BEGIN Data extracts
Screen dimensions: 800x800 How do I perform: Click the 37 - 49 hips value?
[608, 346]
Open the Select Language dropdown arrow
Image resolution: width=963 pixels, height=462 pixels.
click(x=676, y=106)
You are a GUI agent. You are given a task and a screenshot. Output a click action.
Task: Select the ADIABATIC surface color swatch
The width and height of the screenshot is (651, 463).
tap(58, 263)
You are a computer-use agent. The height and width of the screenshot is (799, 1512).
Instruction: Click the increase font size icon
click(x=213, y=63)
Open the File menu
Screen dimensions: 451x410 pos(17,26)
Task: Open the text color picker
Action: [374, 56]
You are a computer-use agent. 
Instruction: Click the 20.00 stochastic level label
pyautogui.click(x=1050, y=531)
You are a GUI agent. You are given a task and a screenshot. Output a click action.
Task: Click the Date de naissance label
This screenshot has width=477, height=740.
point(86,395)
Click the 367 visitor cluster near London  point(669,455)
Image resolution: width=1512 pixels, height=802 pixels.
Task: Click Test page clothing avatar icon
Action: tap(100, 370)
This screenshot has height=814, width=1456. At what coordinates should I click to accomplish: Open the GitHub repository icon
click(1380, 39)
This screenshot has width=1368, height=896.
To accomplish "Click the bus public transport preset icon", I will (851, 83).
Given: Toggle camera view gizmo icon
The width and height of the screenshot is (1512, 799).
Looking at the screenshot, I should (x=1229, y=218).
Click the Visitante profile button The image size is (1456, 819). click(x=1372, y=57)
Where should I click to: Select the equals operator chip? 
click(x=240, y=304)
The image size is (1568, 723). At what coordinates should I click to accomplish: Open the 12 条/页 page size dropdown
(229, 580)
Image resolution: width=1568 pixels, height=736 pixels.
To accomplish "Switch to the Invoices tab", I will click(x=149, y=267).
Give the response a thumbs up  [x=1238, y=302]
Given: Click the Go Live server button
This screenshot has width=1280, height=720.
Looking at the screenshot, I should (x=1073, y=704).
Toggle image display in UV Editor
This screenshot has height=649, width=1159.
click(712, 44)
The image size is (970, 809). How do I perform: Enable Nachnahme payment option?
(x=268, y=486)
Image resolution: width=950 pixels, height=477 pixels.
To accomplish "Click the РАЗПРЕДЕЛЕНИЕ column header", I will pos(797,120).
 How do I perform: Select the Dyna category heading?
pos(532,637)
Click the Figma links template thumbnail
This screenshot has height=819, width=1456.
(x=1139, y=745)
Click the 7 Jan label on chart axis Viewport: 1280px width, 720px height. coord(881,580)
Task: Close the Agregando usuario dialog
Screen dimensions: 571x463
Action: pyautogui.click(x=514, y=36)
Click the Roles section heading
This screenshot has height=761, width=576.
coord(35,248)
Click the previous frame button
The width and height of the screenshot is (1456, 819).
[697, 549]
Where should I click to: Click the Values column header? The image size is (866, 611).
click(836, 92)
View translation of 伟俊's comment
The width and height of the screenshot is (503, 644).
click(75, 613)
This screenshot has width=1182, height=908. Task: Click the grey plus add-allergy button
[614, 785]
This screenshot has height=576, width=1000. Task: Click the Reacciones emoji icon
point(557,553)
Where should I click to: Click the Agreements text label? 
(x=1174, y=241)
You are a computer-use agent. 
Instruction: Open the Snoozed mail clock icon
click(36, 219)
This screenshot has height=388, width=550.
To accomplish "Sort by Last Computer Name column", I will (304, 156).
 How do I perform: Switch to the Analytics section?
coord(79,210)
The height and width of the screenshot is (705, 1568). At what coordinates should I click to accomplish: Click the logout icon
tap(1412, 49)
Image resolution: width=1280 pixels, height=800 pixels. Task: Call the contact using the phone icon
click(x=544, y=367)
END Data extracts
Task prompt: Check each line of the entries above for the string "Toggle", and return those that contain it.

Solution below:
Given: Toggle camera view gizmo icon
Toggle image display in UV Editor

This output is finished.